Prinz Harry und Elton John müssen Prozesskosten in Millionenhöhe begleichen
Daily Mail gewinnt vor Gericht Britische Prominente müssen Millionen-Prozesskosten zahlen
Stand: 21.08.2026 • 18:00 Uhr
Eine Woche haben Prinz Harry, Elton John und weitere Kläger Zeit, um Prozesskosten in Höhe von elf Millionen Euro zu begleichen. Sie hatten eine Klage wegen möglicher Verletzung der Privatsphäre gegen die Zeitung Daily Mail verloren.
Der britische Prinz Harry, Popstar Elton John und fünf weitere Kläger haben gegen die britische Boulevardzeitung Daily Mail geklagt - und verloren. Nun wurden die Prominenten aufgefordert, in einer ersten Zahlung 9,5 Millionen Pfund - rund 11,1 Millionen Euro - an Prozesskosten der Gegenseite zu begleichen.
Die Zahlung ist bis zum 28. August fällig. Die Summe liegt am oberen Ende dessen, was Beobachter erwartet hatten - zumal es dabei nicht bleiben wird.
Klage wegen fehlender Beweise abgewiesen
Die Kläger hatten dem Verlag Associated Newspapers Verletzungen ihrer Privatsphäre und unrechtmäßige Informationsbeschaffung vorgeworfen. Schlagzeilen der Daily Mail seien durch illegale Recherchemethoden wie das Hacken von Handys zustande gekommen.
Mangels Beweisen wurde die Klage im Juli vom Londoner High Court abgewiesen. Richter Nicklin erklärte damals, es sei nicht auszuschließen, dass die fragliche Berichterstattung auf legitimen Quellen beruhe.
Offenbar Versicherung für Teil der Prozesskosten
Der Verlag Associated Newspapers sprach von einem "überwältigenden Sieg". Er beziffert seine gesamten Rechtskosten auf rund 34 Millionen Pfund (rund 40 Millionen Euro). Die nach der ersten Zahlung noch ausstehenden Kosten sollen die prominenten Kläger zu einem späteren Zeitpunkt begleichen.
Berichten zufolge sollen sie für etwa die Hälfte der gesamten Prozesskosten versichert sein.
Mehrere Klagen gegen Boulevardmedien
Neben Prinz Harry und Elton John hatten dessen Ehemann David Furnish, der als Filmproduzent bekannt ist, die Schauspielerinnen Sadie Frost und Liz Hurley, der Politiker Simon Hughes sowie die Antirassismus-Aktivistin Doreen Lawrence gegen den Verlag geklagt.

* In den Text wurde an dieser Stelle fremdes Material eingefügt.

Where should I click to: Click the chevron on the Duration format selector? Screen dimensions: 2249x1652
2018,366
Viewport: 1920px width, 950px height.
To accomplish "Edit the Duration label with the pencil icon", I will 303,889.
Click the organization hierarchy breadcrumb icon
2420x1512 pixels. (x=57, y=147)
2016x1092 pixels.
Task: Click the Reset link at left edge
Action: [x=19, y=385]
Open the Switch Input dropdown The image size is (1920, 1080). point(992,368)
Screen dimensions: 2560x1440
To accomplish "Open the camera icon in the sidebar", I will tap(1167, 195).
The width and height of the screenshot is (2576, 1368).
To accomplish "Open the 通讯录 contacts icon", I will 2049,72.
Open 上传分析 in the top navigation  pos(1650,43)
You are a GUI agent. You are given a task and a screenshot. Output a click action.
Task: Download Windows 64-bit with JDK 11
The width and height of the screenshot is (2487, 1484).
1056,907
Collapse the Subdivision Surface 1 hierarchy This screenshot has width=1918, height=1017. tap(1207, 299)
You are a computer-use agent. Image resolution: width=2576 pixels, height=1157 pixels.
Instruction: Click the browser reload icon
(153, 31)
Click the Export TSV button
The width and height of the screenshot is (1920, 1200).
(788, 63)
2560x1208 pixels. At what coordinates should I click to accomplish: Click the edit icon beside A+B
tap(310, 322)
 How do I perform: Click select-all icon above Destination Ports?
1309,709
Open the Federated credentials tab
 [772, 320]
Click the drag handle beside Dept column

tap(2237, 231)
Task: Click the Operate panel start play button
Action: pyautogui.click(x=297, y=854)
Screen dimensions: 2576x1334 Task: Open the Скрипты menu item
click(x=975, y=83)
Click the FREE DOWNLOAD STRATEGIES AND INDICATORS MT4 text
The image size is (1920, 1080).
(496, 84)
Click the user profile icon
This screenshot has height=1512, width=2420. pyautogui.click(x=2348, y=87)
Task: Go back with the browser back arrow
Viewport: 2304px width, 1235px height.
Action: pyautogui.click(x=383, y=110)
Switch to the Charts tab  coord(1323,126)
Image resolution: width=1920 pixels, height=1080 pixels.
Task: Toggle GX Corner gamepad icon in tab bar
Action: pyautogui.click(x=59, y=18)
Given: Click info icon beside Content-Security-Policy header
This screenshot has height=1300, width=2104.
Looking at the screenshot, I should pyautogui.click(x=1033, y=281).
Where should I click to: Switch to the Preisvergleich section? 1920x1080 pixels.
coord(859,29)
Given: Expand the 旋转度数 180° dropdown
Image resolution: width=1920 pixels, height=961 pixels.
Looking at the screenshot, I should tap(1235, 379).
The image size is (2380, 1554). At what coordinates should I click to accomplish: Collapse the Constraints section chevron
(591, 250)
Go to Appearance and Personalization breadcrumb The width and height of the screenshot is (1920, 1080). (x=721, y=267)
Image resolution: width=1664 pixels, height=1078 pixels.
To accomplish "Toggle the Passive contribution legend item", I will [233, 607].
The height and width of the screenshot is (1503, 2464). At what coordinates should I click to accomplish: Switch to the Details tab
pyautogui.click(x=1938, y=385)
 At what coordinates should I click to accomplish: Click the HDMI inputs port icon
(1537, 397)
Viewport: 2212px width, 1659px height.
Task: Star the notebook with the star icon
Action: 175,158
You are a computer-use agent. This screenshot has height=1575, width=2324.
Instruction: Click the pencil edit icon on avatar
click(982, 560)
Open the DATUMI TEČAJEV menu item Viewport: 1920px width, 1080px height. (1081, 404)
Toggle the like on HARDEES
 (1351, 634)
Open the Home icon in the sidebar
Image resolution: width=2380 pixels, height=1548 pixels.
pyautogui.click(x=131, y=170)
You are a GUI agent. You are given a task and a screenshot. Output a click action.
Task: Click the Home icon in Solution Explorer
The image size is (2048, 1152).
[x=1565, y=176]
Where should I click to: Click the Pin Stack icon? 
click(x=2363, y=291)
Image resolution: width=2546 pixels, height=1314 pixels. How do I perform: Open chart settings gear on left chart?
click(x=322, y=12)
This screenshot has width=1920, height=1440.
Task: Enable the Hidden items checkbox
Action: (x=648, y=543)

Die Niederlage gegen Associated Newspapers betraf die dritte und letzte von Harrys Klagen, in denen er Boulevardzeitungsverlagen vorwarf, rechtswidrige Taktiken wie das Abhören von Telefonen angewendet oder Privatdetektive beauftragt zu haben, um Skandale aufzudecken und sein Privatleben auszuspionieren.
Der Ausgang der drei Klagen war sehr unterschiedlich. Im Jahr 2023 wurden die Herausgeber des Daily Mirror wegen "weitverbreiteter und gewohnheitsmäßiger" Telefonabhörungen verurteilt. Im vergangenen Jahr entschuldigte sich Rupert Murdochs Boulevardzeitung The Sun in beispielloser Weise dafür, jahrelang in Harrys Privatleben eingedrungen zu sein, und erklärte sich bereit, im Rahmen eines Vergleichs eine erhebliche Entschädigung zu zahlen.